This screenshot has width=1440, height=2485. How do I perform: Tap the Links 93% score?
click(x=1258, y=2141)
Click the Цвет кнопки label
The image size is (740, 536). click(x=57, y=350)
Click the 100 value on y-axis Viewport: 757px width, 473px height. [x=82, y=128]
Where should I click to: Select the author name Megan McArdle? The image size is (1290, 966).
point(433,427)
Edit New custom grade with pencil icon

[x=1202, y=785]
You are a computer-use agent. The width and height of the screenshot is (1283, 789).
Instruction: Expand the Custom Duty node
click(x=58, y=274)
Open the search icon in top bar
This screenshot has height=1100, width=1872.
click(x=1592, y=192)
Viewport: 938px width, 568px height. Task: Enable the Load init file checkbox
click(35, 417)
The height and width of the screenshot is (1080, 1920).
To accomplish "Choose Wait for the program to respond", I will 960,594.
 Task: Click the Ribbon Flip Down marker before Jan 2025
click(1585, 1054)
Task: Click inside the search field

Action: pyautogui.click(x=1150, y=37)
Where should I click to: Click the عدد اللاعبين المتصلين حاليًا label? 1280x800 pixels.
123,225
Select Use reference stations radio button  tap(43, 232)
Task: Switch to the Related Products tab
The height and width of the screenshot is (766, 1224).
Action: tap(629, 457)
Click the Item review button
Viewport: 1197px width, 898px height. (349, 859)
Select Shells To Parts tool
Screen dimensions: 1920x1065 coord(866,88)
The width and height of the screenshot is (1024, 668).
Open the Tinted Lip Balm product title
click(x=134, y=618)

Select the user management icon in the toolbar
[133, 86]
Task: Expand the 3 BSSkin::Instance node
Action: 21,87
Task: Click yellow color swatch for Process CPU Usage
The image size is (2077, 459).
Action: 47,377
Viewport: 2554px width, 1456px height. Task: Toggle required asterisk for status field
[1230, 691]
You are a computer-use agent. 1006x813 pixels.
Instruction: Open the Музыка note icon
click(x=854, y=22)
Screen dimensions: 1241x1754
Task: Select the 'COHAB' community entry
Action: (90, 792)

__________

### Given task
Copy these records line for line, with no changes.

### Written solution
This screenshot has width=1440, height=2485. How do I perform: Tap the Links 93% score?
click(x=1258, y=2141)
Click the Цвет кнопки label
The image size is (740, 536). click(x=57, y=350)
Click the 100 value on y-axis Viewport: 757px width, 473px height. [x=82, y=128]
Where should I click to: Select the author name Megan McArdle? The image size is (1290, 966).
point(433,427)
Edit New custom grade with pencil icon

[x=1202, y=785]
You are a computer-use agent. The width and height of the screenshot is (1283, 789).
Instruction: Expand the Custom Duty node
click(x=58, y=274)
Open the search icon in top bar
This screenshot has height=1100, width=1872.
click(x=1592, y=192)
Viewport: 938px width, 568px height. Task: Enable the Load init file checkbox
click(35, 417)
The height and width of the screenshot is (1080, 1920).
To accomplish "Choose Wait for the program to respond", I will 960,594.
 Task: Click the Ribbon Flip Down marker before Jan 2025
click(1585, 1054)
Task: Click inside the search field

Action: pyautogui.click(x=1150, y=37)
Where should I click to: Click the عدد اللاعبين المتصلين حاليًا label? 1280x800 pixels.
123,225
Select Use reference stations radio button  tap(43, 232)
Task: Switch to the Related Products tab
The height and width of the screenshot is (766, 1224).
Action: tap(629, 457)
Click the Item review button
Viewport: 1197px width, 898px height. (349, 859)
Select Shells To Parts tool
Screen dimensions: 1920x1065 coord(866,88)
The width and height of the screenshot is (1024, 668).
Open the Tinted Lip Balm product title
click(x=134, y=618)

Select the user management icon in the toolbar
[133, 86]
Task: Expand the 3 BSSkin::Instance node
Action: 21,87
Task: Click yellow color swatch for Process CPU Usage
The image size is (2077, 459).
Action: 47,377
Viewport: 2554px width, 1456px height. Task: Toggle required asterisk for status field
[1230, 691]
You are a computer-use agent. 1006x813 pixels.
Instruction: Open the Музыка note icon
click(x=854, y=22)
Screen dimensions: 1241x1754
Task: Select the 'COHAB' community entry
Action: (90, 792)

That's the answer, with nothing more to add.